Les nouvelles couleurs de Julien Sagot

Un son vaut bien mille mots, pourrait-on dire après l’écoute du nouvel album de Julien Sagot, intitulé Valse 333. Plus de deux ans après avoir fait ses premiers pas en solo, l’ancien percussionniste de Karkwa livre douze nouvelles chansons denses, colorées et rythmées, sur lesquelles cet amateur d’arts visuels a tenté de fondre l’électronique dans l’organique.
Julien Sagot, qu’on a déjà entendu chanter avec son ancien groupe des pièces comme Au-dessus de la tête de Liljune et Pili-Pili et à qui on doit le texte des Chemins de verre, est un drôle de bougre. Il a ce regard un peu mystérieux, une voix grave énigmatique et un cerveau bouillonnant. Si son premier effort solo, Piano mal, montrait déjà de belles explorations sonores dans une chanson alternative en français, Sagot a fait beaucoup de chemin depuis.
« Mon premier [album solo], je l’ai quand même fait dans l’urgence. Mon band arrêtait, j’avais pas envie de me retrouver chez Tim Horton à vendre des cafés. Alors, j’avais besoin d’un projet plus rapide, dit Sagot en rigolant. Mais là, j’ai fait un travail de fond, et j’ai appris à me recentrer sur ce que j’aime vraiment. »
Brouiller les pistes
Valse 333 est un beau voyage sonore, dans lequel le multi-instrumentiste s’est amusé à brouiller les pistes entre les pistes électroniques et celles jouées par des musiciens. Travaillant entre autres dans plusieurs appartements, Julien Sagot a capté plein de sons, de pistes musicales. « J’ai cherché à faire des toiles de fond, j’ai passé des sons dans des amplis, j’ai crotté ça. On a gardé tout ça, puis on est allés au studio Pierre Marchand, et on a passé trois jours à ajouter du velours, du gros son sur quelque chose qui était plus… lo-fi. »
Dans quelques chansons, on peut entendre du steel drum, en général assez associé aux Caraïbes.
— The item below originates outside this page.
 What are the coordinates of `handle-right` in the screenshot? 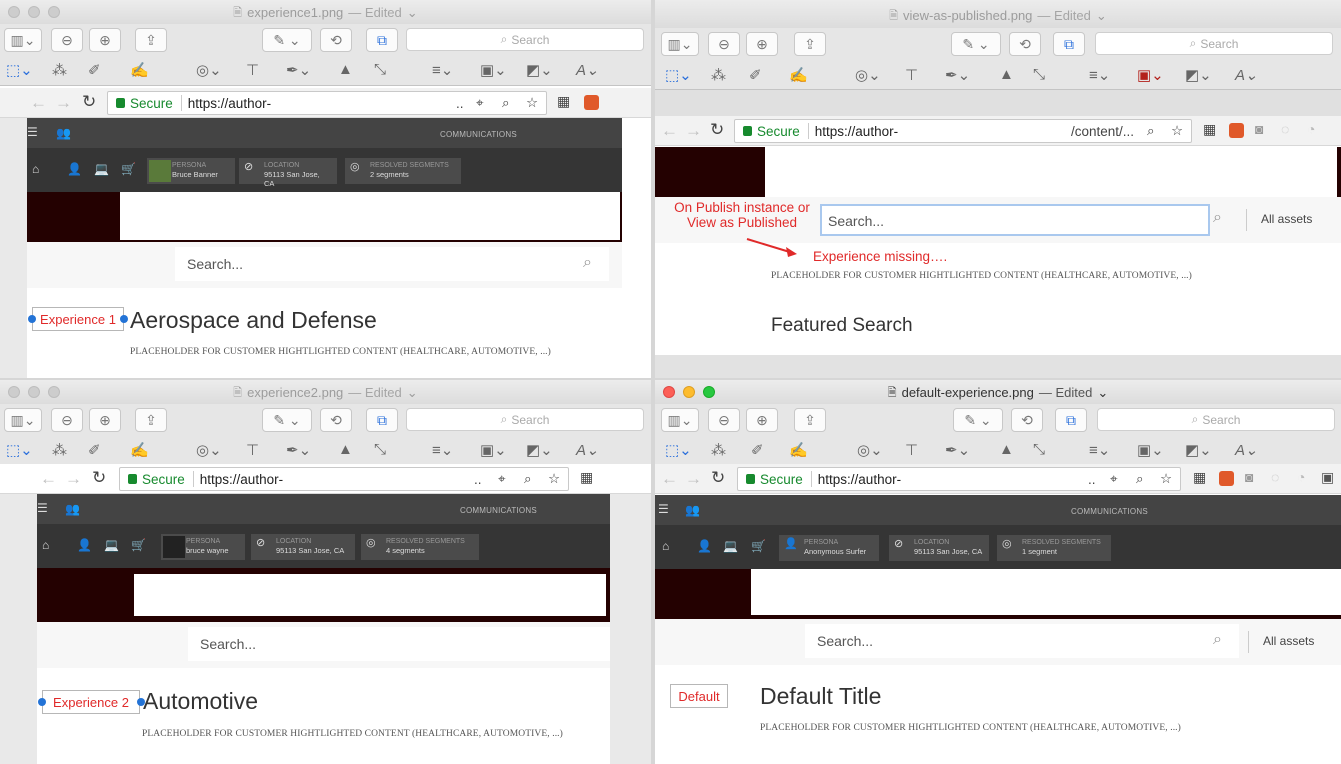 It's located at (124, 319).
Là, son collègue et coréalisateur Antoine Binette-Mercier a réussi à colorer l’instrument bien différemment. « Ça peut être très cliché comme son, dit Sagot, mais on l’utilise dans un contexte plus électro, et c’est là que ça devient intéressant. »
Même chose pour un paquet de détails sonores, de bruitages, comme ces « bips » sur Les squelettes. « C’est du xylophone passé dans un ampli, qui est juste “crushé” ! Tu peux me demander tous les sons du disque, je sais exactement ce que j’ai mis dessus ! C’est presque tout organique. »
Malgré toutes ces façons de faire qui peuvent sembler rébarbatives, les pièces de Valse 333 restent plutôt mélodiques, particulièrement Transsibérien, Maux de Mars et Ficelle. À l’instar de sa pochette montrant une toile d’Étienne Martin, Sagot compare sa musique à de la peinture.
« C’est collé, tout est en rapport. C’est juste que je ne travaille pas avec le même “médium”. C’est du montage, du collage, dit celui dont la femme oeuvre en art visuel. Tu regardes faire un artiste-peintre et tu vois qu’il travaille sur le fond, il remet une autre couche, et puis là il efface, et après il va mettre un arbre juste au centre… le côté organisation, le côté symétrique des choses, c’est aussi présent en musique. Il faut respecter ce côté organisé, les barèmes, quoi. »
Sagot transposera ses nouvelles couleurs sur scène en format trio, un choix audacieux étant donné la vaste palette sonore et rythmique du disque. Mais le défi ne fait pas peur au chanteur. Il s’estime aussi beaucoup mieux préparé que lors de sa première tournée. « J’étais un petit peu frêle ! Je manquais un petit peu d’expérience, je voulais saborder beaucoup de choses. J’ai fait la paix avec tout ça et j’apprends à déplacer le focus, à me faire du fun plutôt que de penser uniquement à la musique. J’étais trop “bibitte” dans ma tête et j’avais oublié qu’il y avait une importance au spectacle, au niveau de l’allure, de la présence. Ce sont des choses auxquelles je ne m’étais jamais arrêté. Là, regarde, j’ai même des bretelles ! » Parfait pour valser en toute sécurité.
Julien Sagot sera en concert au Coup de coeur francophone avec Bernhari le 7 novembre à 20 h au Lion d’Or.